L’article L.1226-11 du Code du Travail dispose que :
« Lorsqu’à l’issue d’un délai d’un mois à compter de la date de l’examen médical de reprise du travail, le salarié inapte n’est pas reclassé dans l’entreprise ou s’il n’est pas licencié, l’employeur lui verse, dès l’expiration de ce délai, le salaire correspondant à l’emploi que celui-ci occupait avant la suspension de son contrat de travail.
Ces dispositions s’appliquent également en cas d’inaptitude à tout emploi dans l’entreprise constatée par le médecin du travail ».
Mais comment calculer ce délai d’un mois lorsque l’avis d’inaptitude est prononcé par l’Inspecteur du Travail à la suite d’un recours du salarié contre l’avis d’aptitude du médecin du travail ?
En d’autres termes, l’appréciation de l’aptitude par l’Inspecteur du Travail qui se substitue entièrement à celle du médecin du travail et qui doit être regardée comme portée dès la date à laquelle l’avis du médecin du travail a été émis, qu’elle la confirme ou qu’elle l’infirme, fait-elle naître au profit du salarié un droit rétroactif à la reprise du paiement de ses salaires un mois après la date de l’avis initial du médecin du travail ?
Telle était la question posée à la Cour de Cassation à laquelle elle répond par la négative.
En l’espèce, une salariée avait été engagée par contrat à durée indéterminée du 13 octobre 2003 par une société d’HLM en qualité de gardienne qualifiée.
La salariée, victime d’une agression verbale de la part d’un locataire le 18 septembre 2008, va être placée en arrêt de travail du 18 septembre 2008 au 20 septembre 2009, la CPAM acceptant de prendre en charge ses arrêts de travail au titre de la législation sur les accidents du travail.

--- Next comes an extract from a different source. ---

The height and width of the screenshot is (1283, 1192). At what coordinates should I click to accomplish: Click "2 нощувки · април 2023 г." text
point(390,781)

Le médecin du travail, lors de la visite de reprise du 29 septembre 2009, a rendu un avis d’aptitude au poste avec restriction, contre laquelle la salariée va former un recours devant l’Inspecteur du Travail.
Parallèlement la salariée va continuer à être placée en arrêt de travail, puis va faire l’objet d’un classement en invalidité de deuxième catégorie à compter du 1er septembre 2010.

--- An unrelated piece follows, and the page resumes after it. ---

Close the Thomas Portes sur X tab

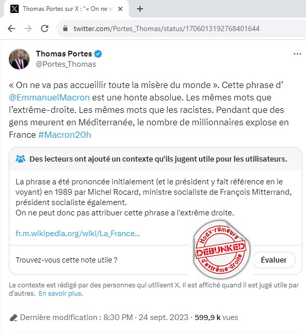120,9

L’Inspection du Travail, par décision du 06 décembre 2010, a déclaré la salariée inapte au poste de gardienne d’immeuble, mais apte à un poste administratif à mi-temps.
Finalement, la salariée va saisir le Conseil des Prud’hommes le 18 septembre 2014 en référé afin d’obtenir le paiement de diverses sommes à titre de rappel de salaire et de dommages et intérêts.

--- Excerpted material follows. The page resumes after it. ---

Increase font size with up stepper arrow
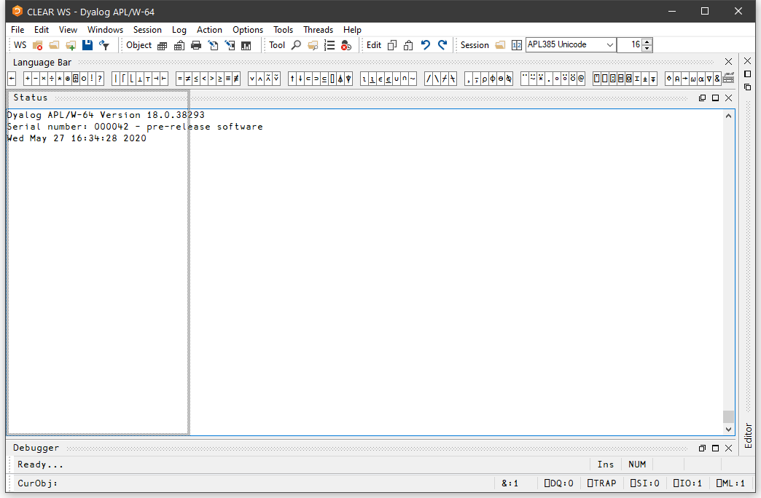761x498 pixels. [647, 42]
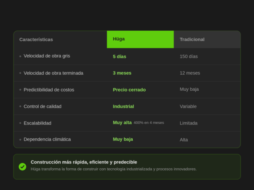Click the Características column header

pos(36,39)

Elle va être déboutée par les Premiers Juges, de sorte que cette affaire arrive par-devant la Cour d’Appel de PARIS, laquelle, par un Arrêt du 29 octobre 2015, va lui accorder une provision sur salaire à compter du 29 octobre 2009, c’est-à-dire à l’expiration du délai d’un mois courant à partir de la date à laquelle le médecin du travail avait prononcé son avis d’aptitude, considérant que l’avis de l’Inspecteur du Travail en date du 06 décembre 2010 s’était substitué à compter du 29 septembre 2009 à l’avis d’aptitude avec restriction du médecin du travail et que c’était, en conséquence, à cette date, qu’il fallait apprécier la date de reprise de versement des salaires, dans la mesure où l’appréciation par l’Inspecteur du Travail de l’aptitude du salarié se substitue entièrement à celle du médecin du travail et doit être regardée comme portée dès la date à laquelle l’avis du médecin du travail a été émis, qu’elle la confirme ou qu’elle l’infirme.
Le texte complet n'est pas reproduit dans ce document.